McCarthy’s annual salary is $260,210. He was the highest paid official on the city payroll, earning $43,794 a year more than the $216,210 that Emanuel earns.
With his outspoken persona and fast-talking style, McCarthy was a police chief out of central casting long before there was a locally filmed television series called “Chicago P.D.”
During the 2012 NATO summit, McCarthy was hailed as a hero for leading his troops from the front and diffusing a confrontation with Black Bloc provocateurs at Cermak and Michigan. A grateful City Council passed a resolution praising his performance and jokingly calling him Chicago’s very own General Douglas MacArthur.
Earlier this year, McCarthy burnished his national reputation when he became co-chairman of a coalition of 130 police chiefs, prosecutors and chiefs pushing to reduce the U.S. incarceration rate.
But serious problems for McCarthy began percolating in April after the acquittal of Detective Dante Servin on involuntary manslaughter charges in the 2012 shooting of Rekia Boyd.
A week later, McCarthy said the veteran detective should never have been indicted because he “hit the individual who he was aiming at” and “also happened to hit” Boyd.
He made those remarks the day that riots broke out on the streets of Baltimore.

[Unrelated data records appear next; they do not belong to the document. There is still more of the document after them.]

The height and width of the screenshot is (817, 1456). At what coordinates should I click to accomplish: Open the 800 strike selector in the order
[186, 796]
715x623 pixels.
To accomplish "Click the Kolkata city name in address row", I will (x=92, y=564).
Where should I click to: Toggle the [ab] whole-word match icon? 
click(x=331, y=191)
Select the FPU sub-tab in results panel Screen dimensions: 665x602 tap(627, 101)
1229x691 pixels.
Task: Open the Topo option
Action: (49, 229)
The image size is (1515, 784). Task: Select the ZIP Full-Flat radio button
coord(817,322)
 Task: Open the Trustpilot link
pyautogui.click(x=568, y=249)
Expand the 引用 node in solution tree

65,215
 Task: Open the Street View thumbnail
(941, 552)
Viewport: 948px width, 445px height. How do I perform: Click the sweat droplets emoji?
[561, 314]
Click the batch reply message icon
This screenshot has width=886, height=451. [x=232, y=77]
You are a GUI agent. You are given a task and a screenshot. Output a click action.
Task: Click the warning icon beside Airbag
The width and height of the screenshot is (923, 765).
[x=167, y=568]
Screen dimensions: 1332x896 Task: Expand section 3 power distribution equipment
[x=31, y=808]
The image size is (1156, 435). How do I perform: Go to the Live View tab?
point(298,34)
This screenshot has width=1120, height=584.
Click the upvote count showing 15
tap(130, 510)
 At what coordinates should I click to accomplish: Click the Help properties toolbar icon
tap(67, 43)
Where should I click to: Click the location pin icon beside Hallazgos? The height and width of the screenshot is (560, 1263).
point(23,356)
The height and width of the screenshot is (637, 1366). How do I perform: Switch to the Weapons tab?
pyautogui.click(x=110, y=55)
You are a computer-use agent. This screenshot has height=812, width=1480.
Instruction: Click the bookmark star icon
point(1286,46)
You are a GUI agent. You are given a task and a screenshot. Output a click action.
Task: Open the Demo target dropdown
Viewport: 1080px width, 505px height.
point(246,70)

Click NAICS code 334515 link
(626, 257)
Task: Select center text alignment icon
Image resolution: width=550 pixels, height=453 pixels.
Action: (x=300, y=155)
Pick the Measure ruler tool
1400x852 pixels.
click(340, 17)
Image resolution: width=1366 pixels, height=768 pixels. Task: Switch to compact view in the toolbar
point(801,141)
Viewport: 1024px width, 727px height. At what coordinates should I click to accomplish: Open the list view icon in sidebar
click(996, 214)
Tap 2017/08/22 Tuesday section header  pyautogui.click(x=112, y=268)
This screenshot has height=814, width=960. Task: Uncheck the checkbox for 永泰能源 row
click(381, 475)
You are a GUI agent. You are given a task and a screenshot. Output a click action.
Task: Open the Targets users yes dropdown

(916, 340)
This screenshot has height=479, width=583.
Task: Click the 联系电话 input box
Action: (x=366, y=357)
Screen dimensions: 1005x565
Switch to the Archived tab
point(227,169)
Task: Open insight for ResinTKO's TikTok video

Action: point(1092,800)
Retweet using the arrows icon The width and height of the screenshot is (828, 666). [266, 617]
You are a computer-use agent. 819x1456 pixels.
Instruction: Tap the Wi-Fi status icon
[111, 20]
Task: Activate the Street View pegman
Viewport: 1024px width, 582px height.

The chairman of the City Council’s Black Caucus condemned the comments as insensitive. Emanuel was not happy at the time either. McCarthy recently moved to fire Servin.
In October, the City Council’s Black Caucus demanded McCarthy’s resignation after a weekend bloodbath and after McCarthy replaced his retiring black first deputy Al Wysinger with John Escalante, who is Hispanic. They renewed that call after the city last week released the video of 17-year-old McDonald’s fatal shooting.
Despite his forced exit, McCarthy will be remembered for his handling of the NATO summit and innovative changes in the way the department flags potential criminals through technology.
His idea was to identify gang members most likely to commit shootings and have police officials interact with them to discourage them from engaging in further violence.
Beat officers are urged to pay special attention to people on the list because they pose the greatest danger to the public and themselves. And district commanders have met with some on the list to give them “custom notifications” that they’re being watched if they step out of line but also offer them social services.
In addition to those technology-based strategies, McCarthy grappled with the department’s dwindling manpower.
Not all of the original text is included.